I don't think she rides in the bareback saddle anymore, but I will still let her know! And okay i will tell her that too. Thanks for your help..If you have any tips or anything please let me know


----------



## zanyoutthere (Jan 31, 2009)

Deerly said:


> Those vaulting pictures are awesome! I think that is such a unique and awesome sport to be part of!
> 
> I went to a vaulting camp when I was much much younger and didn't do anything that fancy but it sure was fun!


Haha, Yes it is VERY interesting to watch! You should really look into it..Its a really great sport!!


----------



## my2geldings (Feb 18, 2008)

Allie couldn't have said any better about the safety issues. 

As for the vaulting-fantastic pictures! I'm jealous! the old barn I was at had a team but never had the time to commit to it. Very jealous! Great pics!


----------



## zanyoutthere (Jan 31, 2009)

She has only been vaulting for about 3 months her coach is really supprised with her effort and dedication to vaulting. Her trainre/coach is the same one that trained her and rowdy too


----------



## MacabreMikolaj (May 9, 2009)

That looks epic fun. I would LOVE to learn how to vault.


----------



## palominolover (Apr 28, 2010)

i really want to learn how to vault =)


----------



## iridehorses (Oct 22, 2007)

Great vaulting pictures. Please tell her that the tie down is way way too tight.


----------



## Skutterbotch (Dec 1, 2009)

Great pics!!


----------



## zanyoutthere (Jan 31, 2009)

Thanks everyone


----------



## farmpony84 (Apr 21, 2008)

I'm glad that she is having so much success. I know how much she loves Rowdy.
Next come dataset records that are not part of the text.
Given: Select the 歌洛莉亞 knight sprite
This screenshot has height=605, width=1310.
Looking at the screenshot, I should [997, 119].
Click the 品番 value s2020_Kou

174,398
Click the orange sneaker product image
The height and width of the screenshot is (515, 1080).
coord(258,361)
Tell her she looks great in the vaulting pix.


----------



## iridehorses (Oct 22, 2007)

> I'm a trick trainer...but only bridless, and saddless training,


Zanny, I found that quote in one of your past posts. How about some pictures/videos of you? I'm sure we would love to see how you do it. All you seem to post, including your location and status is about your sister.


----------



## dynamite. (Jun 21, 2008)

Those vaulting pictures are great! Those girls must be very strong, does she do gymnastics as well?


----------



## mom2pride (May 5, 2009)

Love the vaulting pics!!! And glad to hear her and Rowdy are doing so well!!! 

Agreed, tie down needs to be higher on his face...


----------



## roro (Aug 14, 2009)

I've never really gotten vaulting. It just doesn't look very engaging for the horse to me, walking and trotting on a circle with people monkeying around on your back.


----------



## azarni (Aug 17, 2008)

Oh, I remember her. It's nice to see Rowdy in a snaffle. Cool vaulting pictures, too.


----------



## drafteventer (Jul 6, 2009)

I've tried vaulting and it was very difficult for me, but definitely a great learning experience. I'm glad she is doing well.


----------



## MIEventer (Feb 15, 2009)

AWESOME VAULTING PICTURES!

I would love to do that, but I don't have the courage to do so! So bravo for Morgan's courage and growth!!! 

I can't wait to see her progress!!


----------



## zanyoutthere (Jan 31, 2009)

Thanks you veryy much everybody...thursday she is spending the whole day at the barn with her instructor and two of her friends i will send the camera with her so she can get some pics of her an rowdy


----------



## Erin_And_Jasper (Jul 5, 2008)

the tie down is really really tight and i was taught that with a tie down you need a BC so if the horse trips or puts his head down his foot doesnt get caught


----------